▶ _What to work on_: Could you repeat all of the entries word for word, minus any pictures?

▶ _Given information_:
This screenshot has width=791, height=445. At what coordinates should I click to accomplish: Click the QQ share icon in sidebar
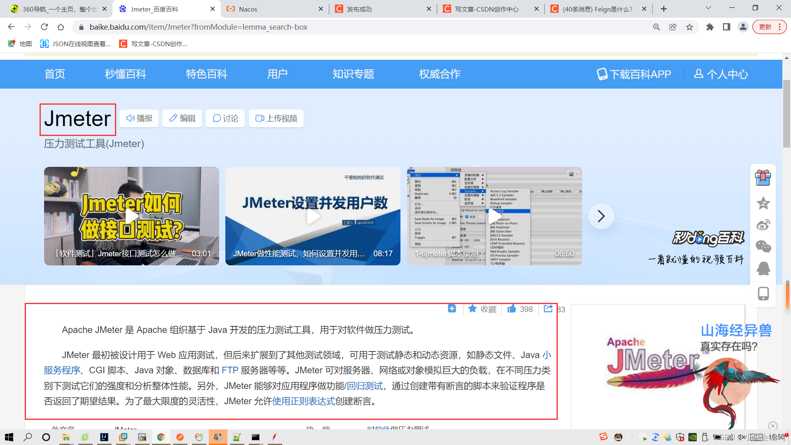pyautogui.click(x=763, y=269)
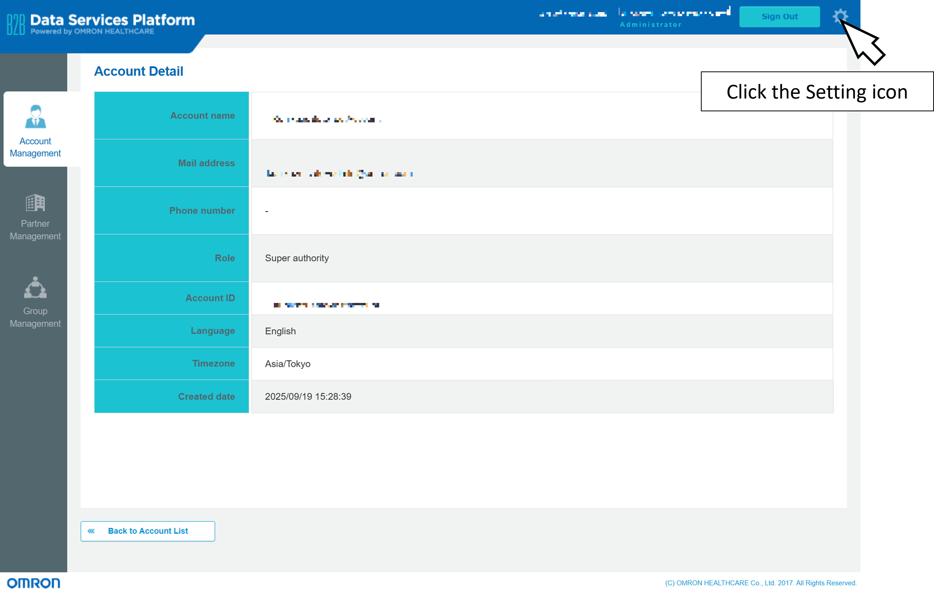The image size is (934, 592).
Task: Open Group Management people icon
Action: (x=35, y=288)
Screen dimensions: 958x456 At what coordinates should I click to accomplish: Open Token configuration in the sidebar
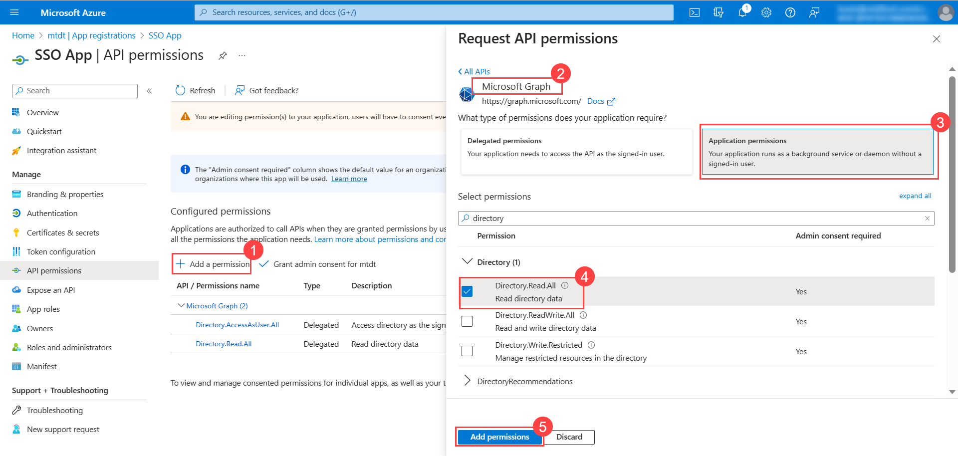pyautogui.click(x=61, y=251)
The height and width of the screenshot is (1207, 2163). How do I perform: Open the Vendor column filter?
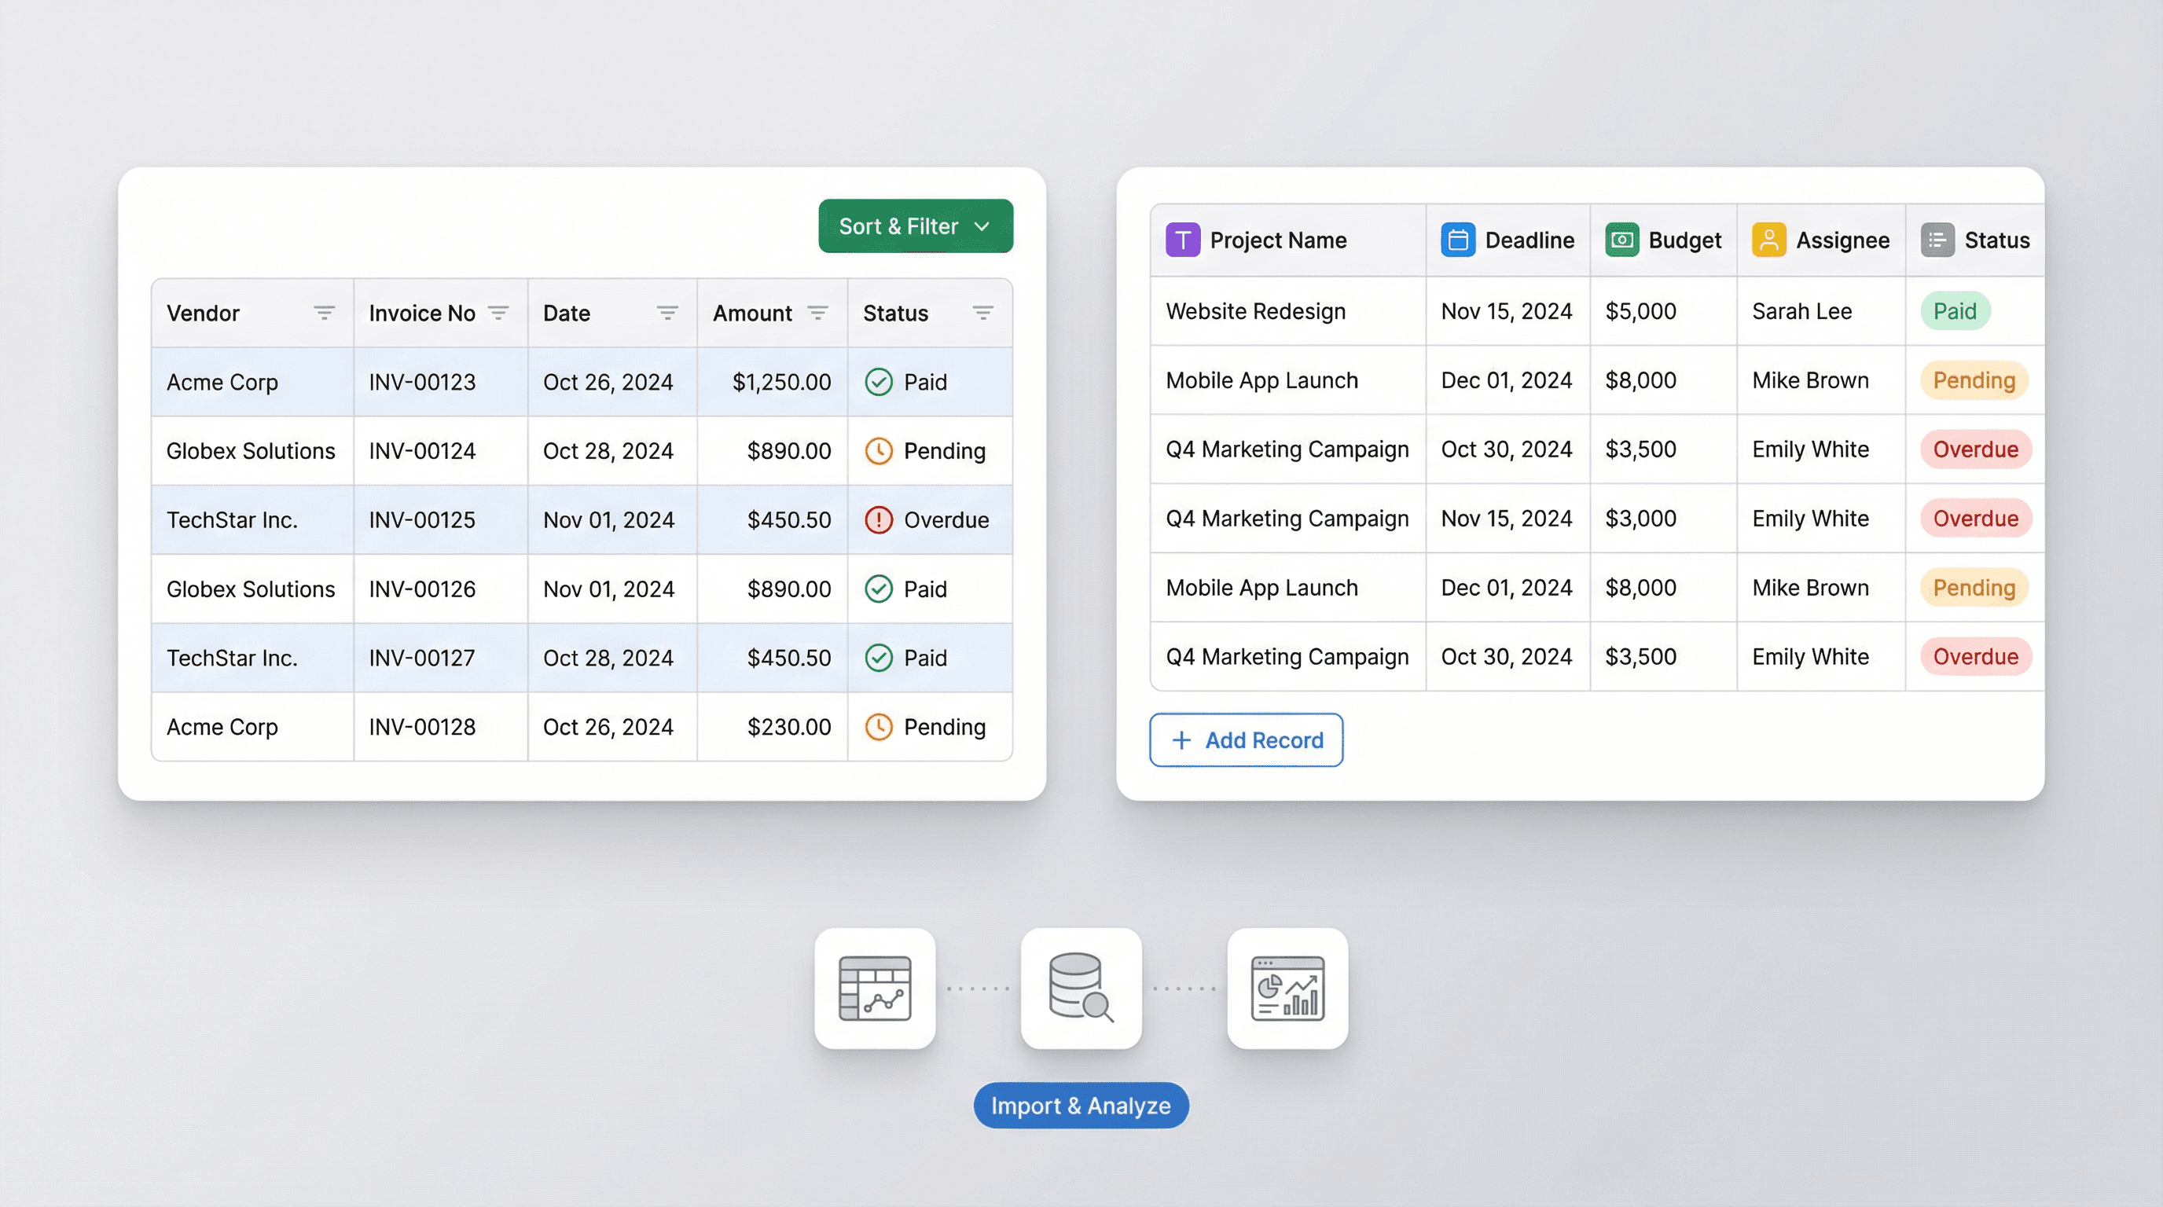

▶ _Reply_:
This screenshot has width=791, height=445. At what coordinates should I click to accomplish: Click the QQ share icon in sidebar
pyautogui.click(x=763, y=269)
The image size is (934, 592).
Task: Open Group Management people icon
Action: (x=35, y=288)
Screen dimensions: 958x456 At what coordinates should I click to accomplish: Open Token configuration in the sidebar
pyautogui.click(x=61, y=251)
The height and width of the screenshot is (1207, 2163). How do I perform: Open the Vendor column filter?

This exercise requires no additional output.